I hope that fixes your problem with chapter 11.
Adam Crymble
> I've fixed the 3 sample pages that had been corrupted.
Thanks, I've removed the sample-page-related workarounds from HWZT++.
> I hope that fixes your problem with chapter 11.
Unfortunately it does not. The usecase is now
0 in uplevel Firefox, install add-ons
* Scaffold 2.0 from
http://bitbucket.org/rmzelle/scaffold/downloads
* latest DOM Inspector and XPather from
https://addons.mozilla.org/en-US/firefox/
and restart.
1 Open http://niche-canada.org/member-projects/zotero-guide/sample1.html in FF
2 Open Scaffold 2.0 (Tools>Scaffold) with that sample page open and focused.
3 in tab=Metadata, set
Label=foo
Creator=bar
Target=http://niche-canada.org/member-projects/zotero-guide/
and hit button="Test Regex". Expected and actual results similar to
> 18:06:54 ===>true<===(boolean)
4 Switch to tab=Code and enter in the input text/frame (on the left) this code from Example 11.5 with a bit appended from Example 11.6 in http://niche-canada.org/member-projects/zotero-guide/chapter11.html
// start code
function detectWeb(doc, url) {
var namespace = doc.documentElement.namespaceURI;
var nsResolver = namespace ? function(prefix) {
if (prefix == "x" ) return namespace; else return null;
} : null;
var myXPath = '//td[1]';
var myXPathObject = doc.evaluate(myXPath, doc, nsResolver, XPathResult.ANY_TYPE, null);
}
Zotero.debug(myXPathObject);
// stop code
then hit icon="Run doWeb" (the stylized thunderbolt). Expected result: text in the output text/frame (on the right) similar to
http://niche-canada.org/member-projects/zotero-guide/chapter11.html
> myXPathObject is now equivalent to a Simple Variable holding, in this case, "Title: "
Observed result: nothing.
Note that hitting icon="Run detectWeb" (the eye next to the thunderbolt) also produces no output.

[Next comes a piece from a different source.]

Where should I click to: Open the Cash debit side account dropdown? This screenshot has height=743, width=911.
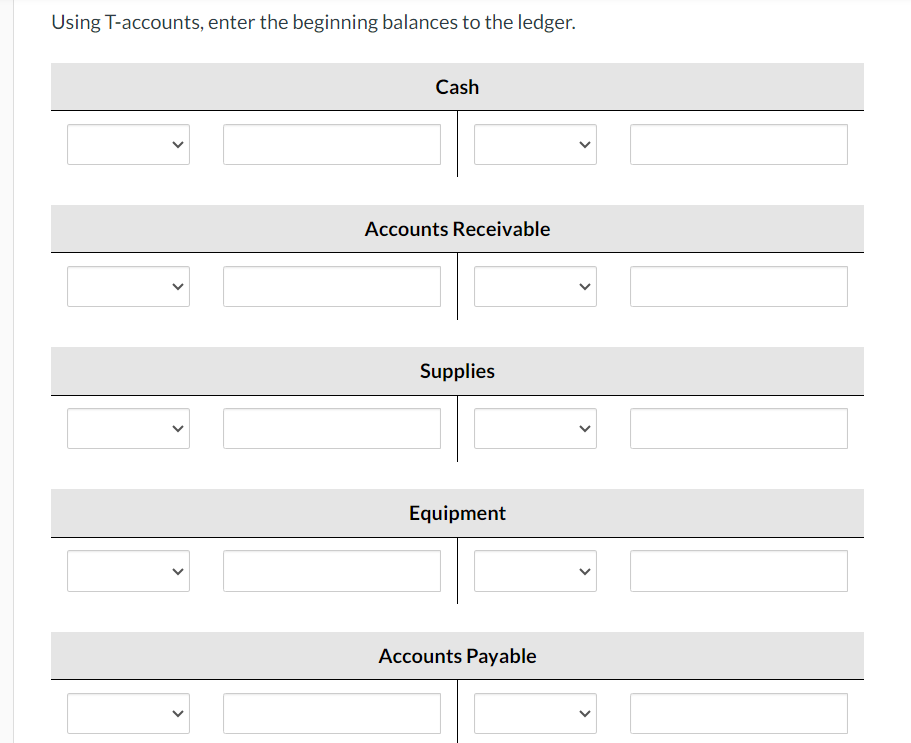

http://bitbucket.org/rmzelle/scaffold/issue/8/exemplar-from-hwzt-ch11-produces-no-output#comment-207513
The code to use is
function detectWeb(doc, url) {
var namespace = doc.documentElement.namespaceURI;
var nsResolver = namespace ? function(prefix) {
if (prefix == "x" ) return namespace; else return null;
} : null;
var myXPath = '//td[1]';
var myXPathObject =
doc.evaluate(myXPath, doc, nsResolver, XPathResult.ANY_TYPE, null).iterateNext().textContent;
Zotero.debug(myXPathObject);
}
which on clicking the icon="Run detectWeb" (eye) produces output like
11:51:57 Title: